### Selected passage
---

Cecil Moore wrote:
AI4QJ wrote:
Going further, I am still trying to consider how the extra angle can
also be absorbed "into" an impedance discontinuity.

I have started a phasor diagram of it but it is not
finished yet. Maybe a Smith Chart explanation will
work. All lines are lossless.

On a Smith Chart normalized to 100 ohms, lay out the
10 degrees of 100 ohm line from the infinity point,
i.e. the open-circuit point. The reactance value
is tan(90-10) = 5.67. That means the reactance value
is 5.67*100 = -j567 ohms which has to be the value
at the impedance discontinuity.

Now on a Smith Chart normalized to 600 ohms, lay out
the x degrees of 600 ohm line from the zero point
to the point where -j567/600 is located. Read the
number of degrees required. It is Arctan(567/600)

---

### Dataset content
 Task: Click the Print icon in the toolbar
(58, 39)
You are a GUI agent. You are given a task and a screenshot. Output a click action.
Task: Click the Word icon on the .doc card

---

### Task list
1) For the Smith Chart post above, decide whether each statement agrees with it: (a) every line in the example is lossless; (b) the first Smith Chart is normalized to 600 ohms; (c) the 10 degrees of 100 ohm line are laid out starting from the open-circuit point. Answer yes or no for each and quote the deciding words.
2) Pick up the Smith Chart post above where it ends and carry it forward.

### Answers in order
1)
(a) Yes: "All lines are lossless."
(b) No: "On a Smith Chart normalized to 100 ohms"
(c) Yes: "from the infinity point, i.e. the open-circuit point."

2)
which is equal to ~43 degrees.

The phase shift at the impedance discontinuity is
therefore 90-10-43 = 37 degrees.

Wrong. In the first place, you obviously don't know the criterion for
resonance. In the second place you just assume the number
90 without any reason. In the third place, the number 37
has only your assumption for the necessity of a 90 degree
phase shift to justify its existence. As I wrote before, this
is pretty poor shooting for a professional symbol slinger.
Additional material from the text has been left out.